Both candidates have avoided retaliating, knowing that Peruvians are proud of Vargas Llosa's Nobel prize, the first ever won by a Peruvian. Attacking him could be detrimental to their electoral health.
The remarks underscore the influence that Vargas Llosa is playing over the election Sunday, when Peruvian voters go to the polls to pick a new president from among 10 candidates. He is among three names influencing the race, maybe even decisively, who are not on the ballot yet have made the race nastier and more volatile than other recent elections.
Old grudges relived
In 1990, Mr. García was wrapping up his first term as president. While not running then for reelection, his APRA party produced a famous ad in the 1990 presidential runoff between Mr. Fujimori and Vargas Llosa, using Pink Floyd’s “The Wall” to warn voters against an economic disaster if Vargas Llosa won.

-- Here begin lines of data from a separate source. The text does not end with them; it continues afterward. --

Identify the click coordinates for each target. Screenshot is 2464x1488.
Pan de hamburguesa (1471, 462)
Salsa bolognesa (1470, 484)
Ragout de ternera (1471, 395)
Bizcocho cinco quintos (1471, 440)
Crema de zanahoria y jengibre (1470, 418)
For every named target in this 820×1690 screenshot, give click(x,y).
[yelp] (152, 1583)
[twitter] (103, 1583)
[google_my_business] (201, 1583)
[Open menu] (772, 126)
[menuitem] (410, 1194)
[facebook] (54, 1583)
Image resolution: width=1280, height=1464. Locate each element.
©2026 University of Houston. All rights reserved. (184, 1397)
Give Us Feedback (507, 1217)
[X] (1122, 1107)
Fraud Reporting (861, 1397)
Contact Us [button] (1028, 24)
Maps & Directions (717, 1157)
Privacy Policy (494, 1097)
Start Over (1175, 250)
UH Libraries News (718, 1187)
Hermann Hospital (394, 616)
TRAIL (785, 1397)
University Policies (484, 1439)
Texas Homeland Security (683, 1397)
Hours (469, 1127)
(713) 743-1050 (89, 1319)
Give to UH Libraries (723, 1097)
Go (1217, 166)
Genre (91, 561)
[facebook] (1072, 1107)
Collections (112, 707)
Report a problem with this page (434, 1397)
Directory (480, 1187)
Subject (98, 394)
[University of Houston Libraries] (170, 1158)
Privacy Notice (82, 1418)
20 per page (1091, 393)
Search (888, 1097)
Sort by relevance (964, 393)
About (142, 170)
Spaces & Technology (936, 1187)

García’s government had already destroyed the economy – GDP shrank by 14 percent in 1989 and between 1985 and 1990 inflation was above 2 million percent – so the ad helped stoke fear of greater disaster. Fujimori, a political neophyte who emerged in the polls only weeks before the vote, won the race.
Two years later, Fujimori would close Congress and force García into exile. The government collapsed in the late 1990s and Fujimori fled to Japan in 2000, paving the way for García's return and presidential run in 2001, which he narrowly lost.